Below are records with pictures. Reproduce exactly the lines from the line with "Decrease network timeout with down arrow" to the line with "You are a GUI", inclusive, and leave each picture out.
(Recorded data Opens)
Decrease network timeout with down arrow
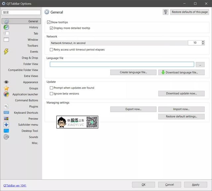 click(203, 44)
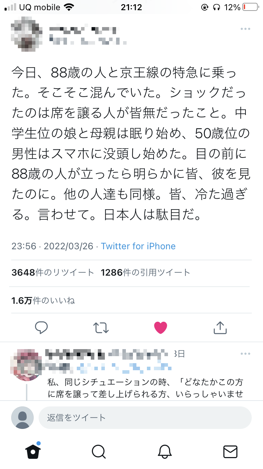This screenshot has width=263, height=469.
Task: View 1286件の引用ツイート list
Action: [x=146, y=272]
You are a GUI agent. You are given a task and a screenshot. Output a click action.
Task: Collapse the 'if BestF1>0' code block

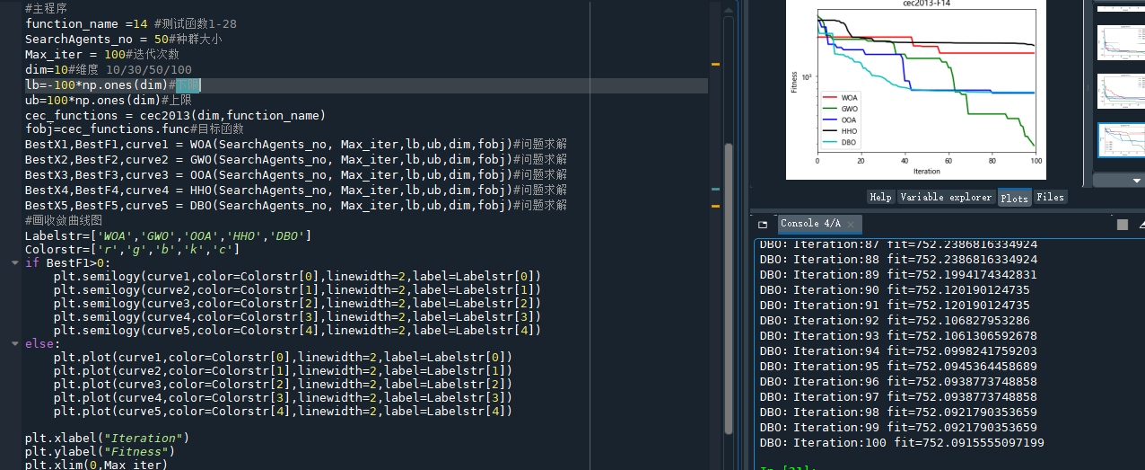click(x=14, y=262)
(Recorded data Closes)
(Recorded data Opens)
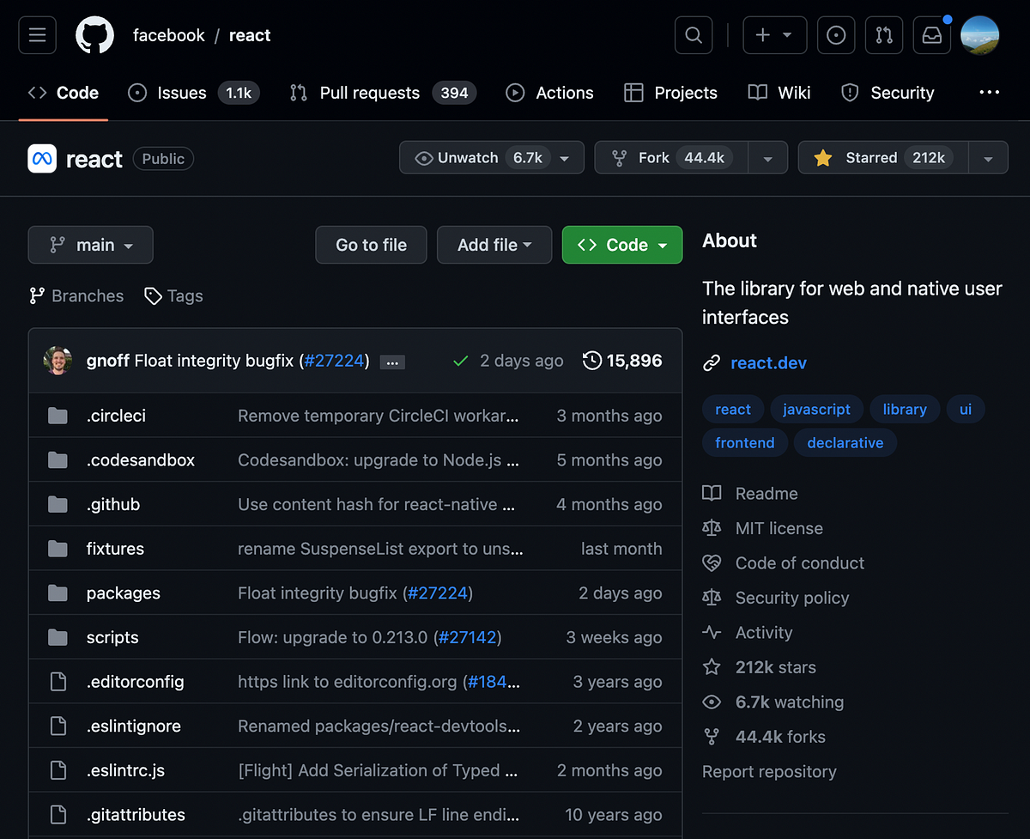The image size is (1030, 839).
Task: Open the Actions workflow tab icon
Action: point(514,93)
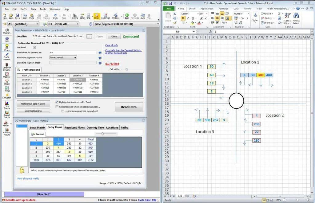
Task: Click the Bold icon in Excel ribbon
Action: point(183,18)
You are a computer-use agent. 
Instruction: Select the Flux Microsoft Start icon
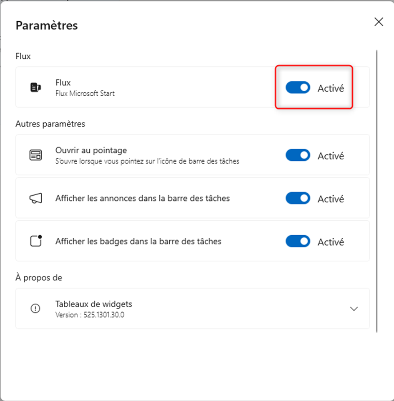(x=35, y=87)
(Recorded data Closes)
_Solution to this task_
Decrease network timeout with down arrow
 click(203, 44)
This screenshot has width=263, height=469.
Task: View 1286件の引用ツイート list
Action: [x=146, y=272]
You are a GUI agent. You are given a task and a screenshot. Output a click action.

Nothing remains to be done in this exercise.